Of course, many of today’s biographers (like old Ms. Bourdereux’s “publishing scoundrel”) defend keyhole peeking as necessary to understanding the work of artists. They practice what Julian Barnes calls “biographical sourcery, as if the novelist’s imagination works like a paint mixing machine, with pinches and dabs of actual experience or people mixed up.” On the contrary, Barnes insists, “Fiction is about transforming life rather than disguising autobiography.” 

Or, as Tobias Wolff says, through the protagonist of his novel Old School, “The life that produces writing can’t be written about. It is a life carried on without the knowledge even of the writer, below the mind’s business and noise, in deep unlit shafts where phantom messengers struggle toward us, killing one another along the way—” 

A bit of gossip from Edith Wharton’s life is worth introducing here only because it supports Wolff’s statement. A few years after the publication of The Touchstone, Wharton fell for a smooth operator named Morton Fullerton, who strung her along, borrowed money, used her influence, and, when she finally got free of him, refused to return her letters. In the 1980s these letters were found in a second-hand shop where, evidently, Fullerton had—yes—sold them. They are, like Margaret Aubyn’s letters—loving, confused, humiliated—but different in two crucial elements: there weren’t that many of them, and the final ones kissed off Fullerton graciously, crediting him, delicately, with giving Wharton good sex.  

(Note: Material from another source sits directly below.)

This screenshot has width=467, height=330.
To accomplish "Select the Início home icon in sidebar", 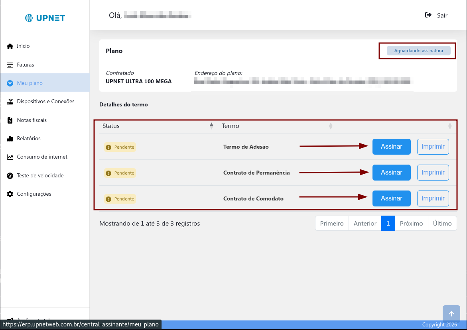I will pyautogui.click(x=10, y=46).
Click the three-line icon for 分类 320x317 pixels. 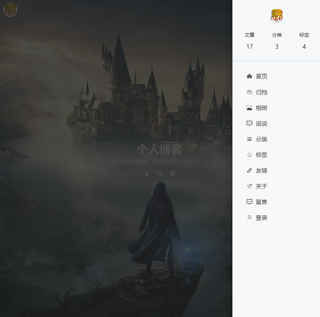(249, 139)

That Wharton’s novel foretold the future is nothing new—as any fiction writer can tell you; it happens all the time (more usually foretelling the future of a person who was one of the models for a fictional character.) The important thing about the Fullerton affair is this: you can read everything Wharton wrote after Fullerton entered her life, and you will find no sign of enhanced or impaired creativity directly traceable to anything Fullerton did, or any character who directly resembles him. He got under her skin, but never sank in deep enough to enter those mysterious “unlit shafts where phantom messengers struggle toward us.” He is a minor, ordinary, irrelevant blip like those in all our lives, sometimes useable in small, altered, mixed bits. He is not a shaper of the work that “transforms life.” 

The one thing that the real stuff, transformative fiction, needs—must have—from outside, is creative readers, those who are uninterested in prying into everyday details of an artist’s life, who demand nothing less than the (sometimes painful) joy of illumination. Creative readers are willing to maintain “silence, some form of isolation, and sustained concentration in the presence of an enigmatic thing,” wrote Phillip Roth. But then he added “a habit of mind that has disappeared.” 

I hope he’s wrong. If you’ve read this far, I know he is.